Football, Sports

FOOTBALL: Williams Works On The Hands

Andre Williams did many things over the course of 13 games in 2013. He transformed into a human battering ram 355 times, for a total of 2,177 yards. Williams scored a plethora of touchdowns, finishing the year with 18. He lowered his shoulder and deployed a neck-realigning stiff-arm innumerable times, and he even flipped vertically over a defender once. Along the way to a Doak Walker Award, the 6-foot-0, 227-pound running back crushed so many defensive backs that they easily could have formed a mini conference of afflicted defenders, or at least a “Destroyed By Williams” support group.

There is one thing that Williams did not do all season, though, and with the NFL Draft looming in the distance on May 8, it’s slowly become the biggest question surrounding his game.

During the 2013 season, Williams did not catch a single pass.

Yet on Wednesday afternoon under the dim lights of the Alumni Stadium bubble at Boston College’s Pro Day, Williams went deep, Williams went wide, and Williams caught the ball over and over again.

“I couldn’t tell you, I don’t know where it was,” Williams said with a laugh, fruitlessly searching for the words to explain his old catching mentality. “I’m definitely in a more focused place now, and I know kind of what to do, and I just have to get more reps at it, get more experience at it so it’s more and more natural.”

Less than two months away from the NFL Draft, Williams is finding success in the air, and it started with a change in his head and fresh ideas from a new mentor: Dr. Bill Thierfelder, a sports psychologist and president of Belmont Abbey College.

“He told me a lot about what you need to be doing with your eyes and energy in your hands,” Williams said. “You need to meet the ball with energy.

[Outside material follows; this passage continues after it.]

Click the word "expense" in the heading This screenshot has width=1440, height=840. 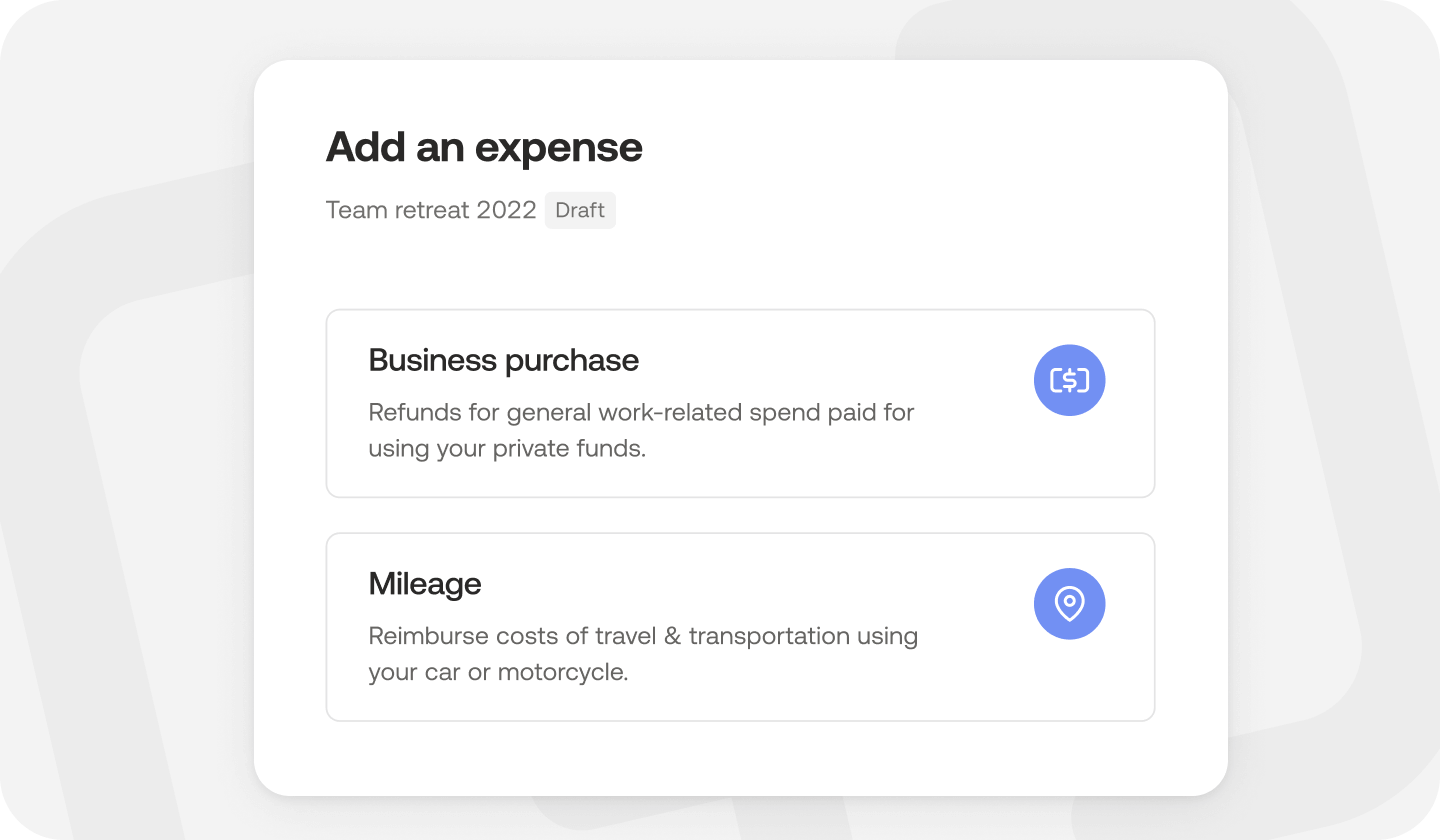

He said God is ever present, and when your mind is focused on the past or future, you’re hurting your performance because you can only really be in union with God when you’re thinking in the present, in the very moment that you’re acting.”

Continuing, Williams said that Thierfelder taught him that the secret to a high level of performance is being in the moment-reaching that fabled zone-and that the feeling of being in the zone is the product of being in union with God.

Williams has never been the most conventional player-whereas many athletes are always tight lipped and stuck knee deep in the familiar script, Williams has spoken openly about his philosophical memoir, called Johnny Manziel a “freaky guy” for wearing size 15 shoes, and critiqued 2014 Heisman winner Jameis Winston’s table manners. Given his somewhat unorthodox track record, it doesn’t come as the biggest surprise that Williams is taking an outside-the-box approach to improving his reception game.

Williams participated in two-hour sessions with Thierfelder, talking, catching Ping Pong balls with two fingers, practicing juggling, and engaging in various other little drills. For the most part, the activities were small and nothing too special. The important part was the way Williams carried them out.

“He wasn’t saying it’s really what you’re doing, it’s how you’re doing it,” Williams said. “Like I said, meeting the ball with energy and going through the ball, just putting your mental state in a different place-not being afraid of the ball. You want the ball, so you have to go get it.”

Williams was a believer in meditation before meeting Thierfelder, and the recently adopted strategy and outlook is paying off.

“I’m really proud of how I was able to perform today,” Williams said. “I ran a better 40, I caught the ball better than I did at the combine, so, you know, it was a great day for me.”

After stripping out of his No. 35 neon-green accented NFL Combine hoodie in favor of an “EXCELLED” t-shirt the same shade of maroon of his old No. 44 jersey, Williams caught pass after pass from his former quarterback Chase Rettig, his maroon and white Under Armour gloves flashing with each ball he hauled in.

For a guy who had 10 receptions throughout four years of college football, it looked pretty damn natural.